The report said the banks in the Gulf Cooperation Council (GCC) should continue to breathe a little easier in the year ahead. “Barring any major increase in geopolitical risk or a sharp fall in oil prices -not our base case scenario – 2019 should mark an altogether better year for GCC banks,” it said.

What’s more, with the transition to IFRS 9, GCC banks have now recognized most of the impact of the softer economic cycle on their asset quality. “We therefore believe that the amount of problematic assets, which we define as IFRS 9 Stage 2 and 3 loans, will likely remain stable, but do not exclude transition between the two categories,” the report noted.

The situation in Qatar, according to S&P Global Ratings, will continue to depend on how the boycott on the country by its GCC neighbors evolves. “We expect GCC economies to show stronger economic growth in 2019 of about 2.8 per cent (unweighted average of Saudi Arabia, Kuwait, the UAE, Qatar, Bahrain, and Oman).

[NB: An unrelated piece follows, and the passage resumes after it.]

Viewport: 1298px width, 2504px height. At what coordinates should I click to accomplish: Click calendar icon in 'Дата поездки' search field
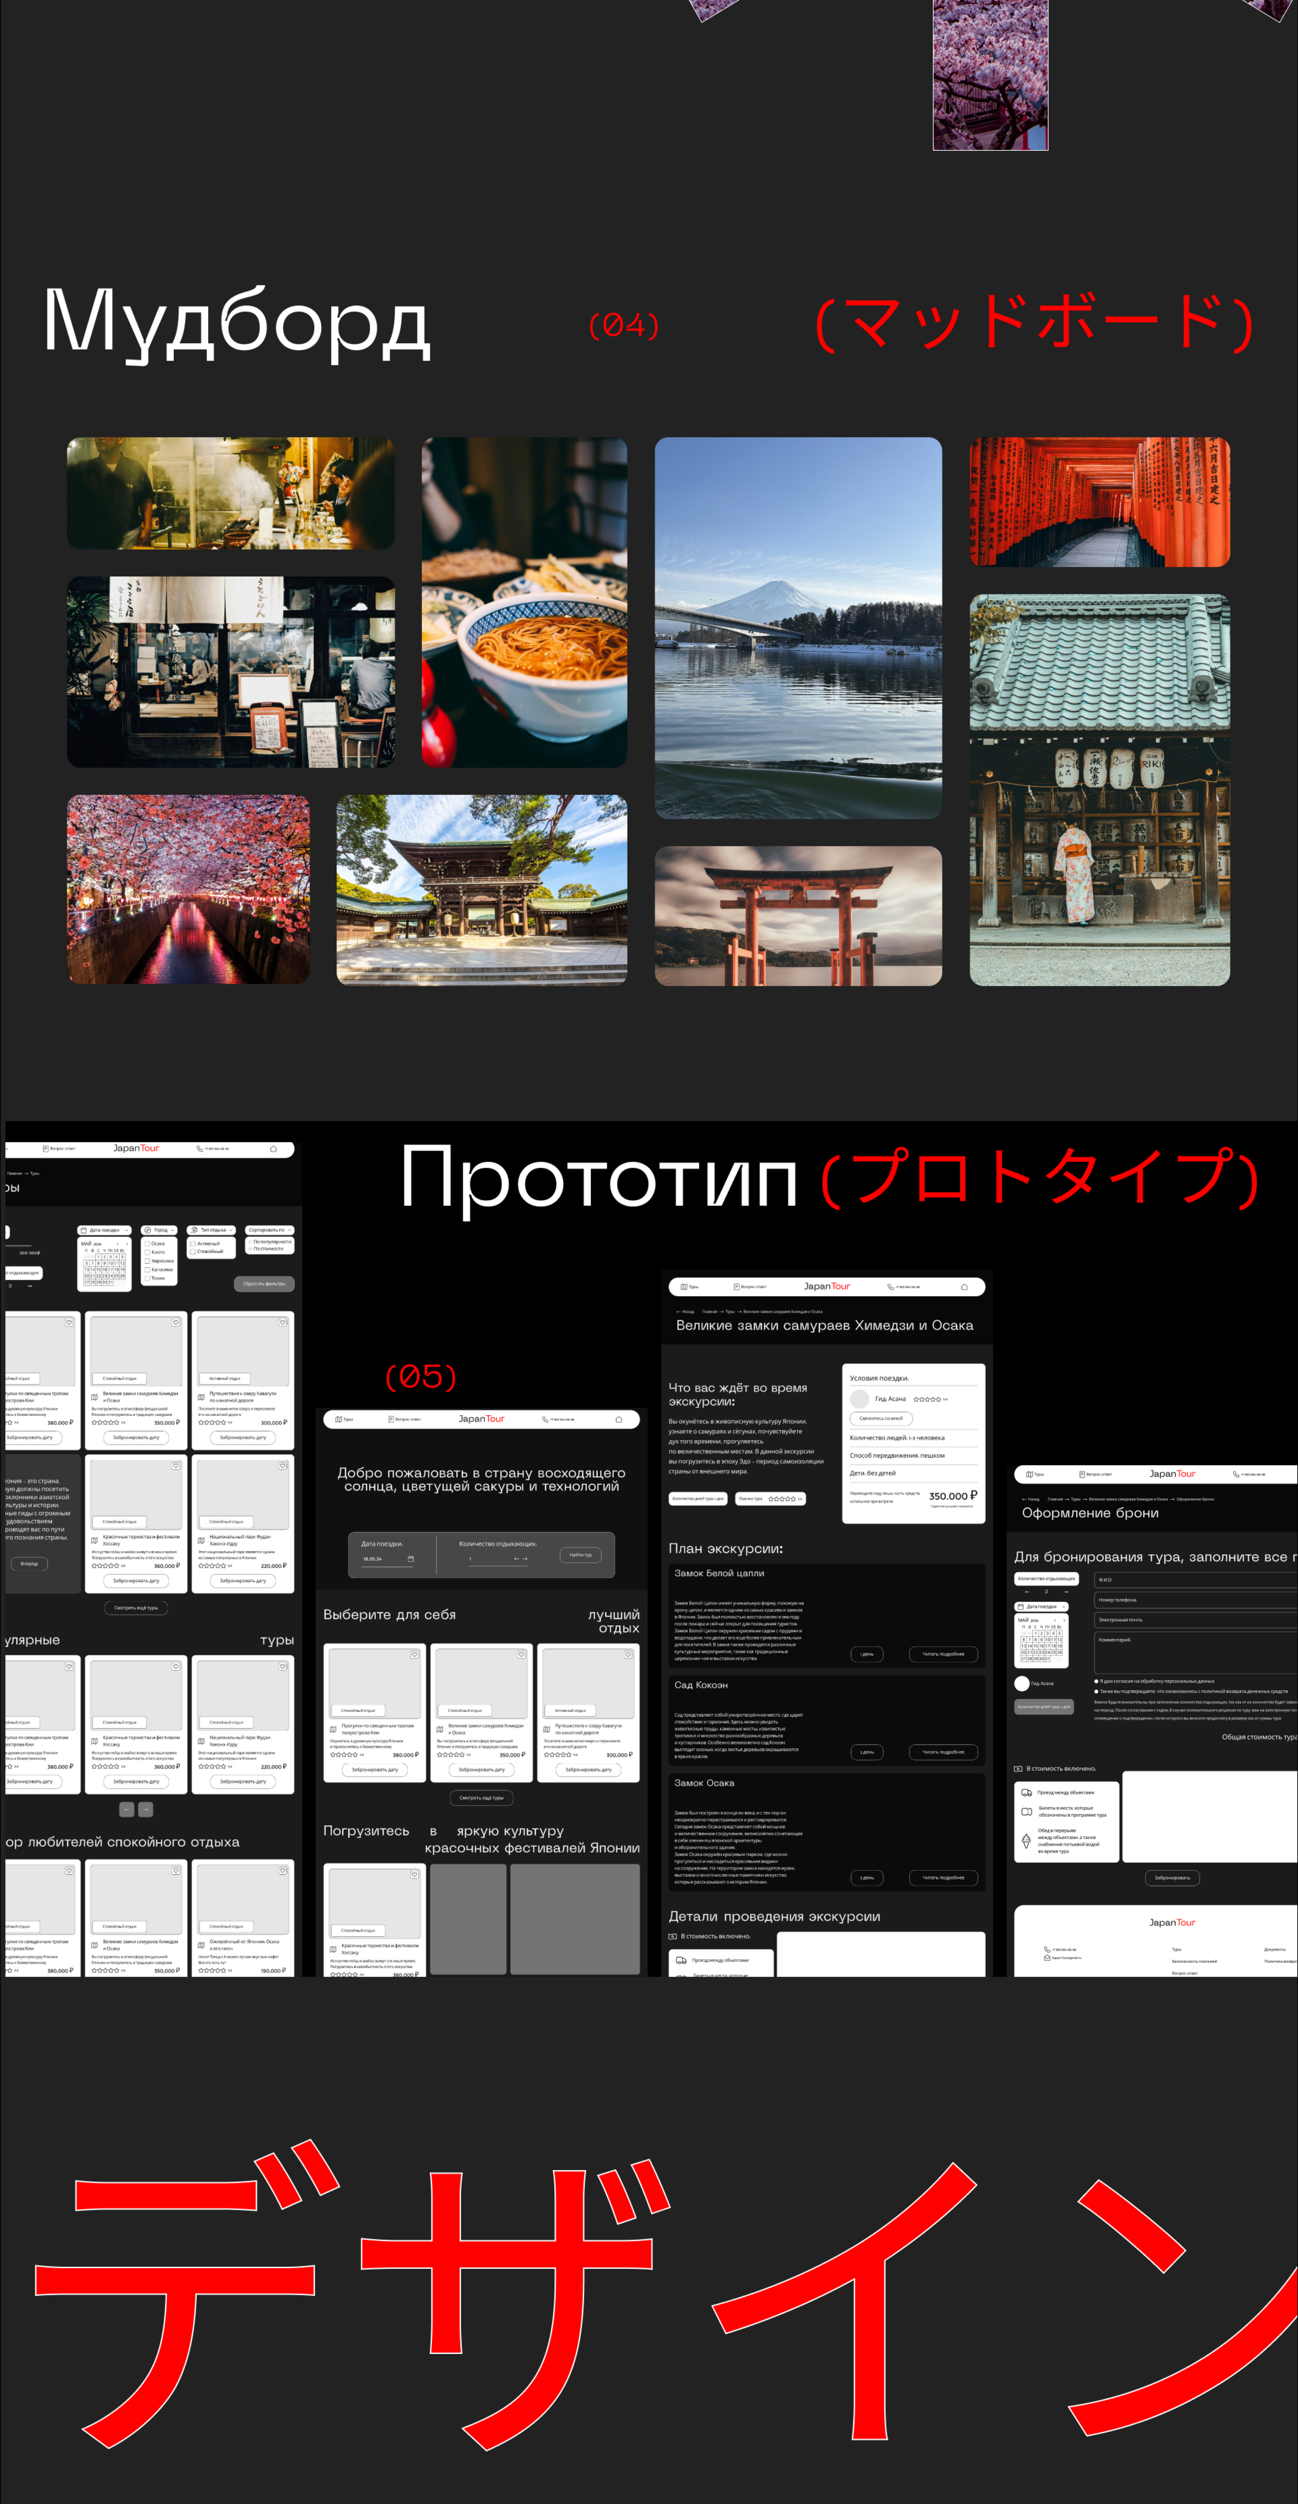(410, 1559)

However, this growth will still be below the triple-digit oil-price era growth of 2011-2013. Therefore the lending growth is expected to remain at around the mid-single digits. “At the same time, we think that cost of risk will stabilize at around 1 per cent-1.5 per cent of total loans. Thanks to IFRS 9, the buffer of provisions that GCC banks accumulated over the past years, is now stronger. The new reporting standard, adopted from the start of this year, required banks to set aside provisions in advance, based on their loss expectations.”

S&P Global Ratings believes that GCC banks’ profitability will stabilize. It will benefit from the higher interest rates and the significant amount of non-interest-bearing deposits sitting on banks’ balance sheets.

Supporting the ratings, banks in the GCC continue to display strong capitalization by global standards, albeit with signs of qualitative deterioration. Over the past year, S&P has affirmed ratings on most of the 24 banks it rates in the GCC. “We have taken a few negative rating actions, most of them on banks in Bahrain and Qatar. We upgraded one bank in the UAE based on our view of its higher systemic importance and higher expected government support,” the report added.

Overall, 25 per cent of the S&P rated banks in the GCC currently have a negative outlook, two-thirds of which are in Qatar, due to the potential effect of the boycott on Qatari banks’ funding profiles, asset quality, and profitability. There are also a couple of other banks elsewhere in the GCC, where higher risks from their international operations drive our negative outlook.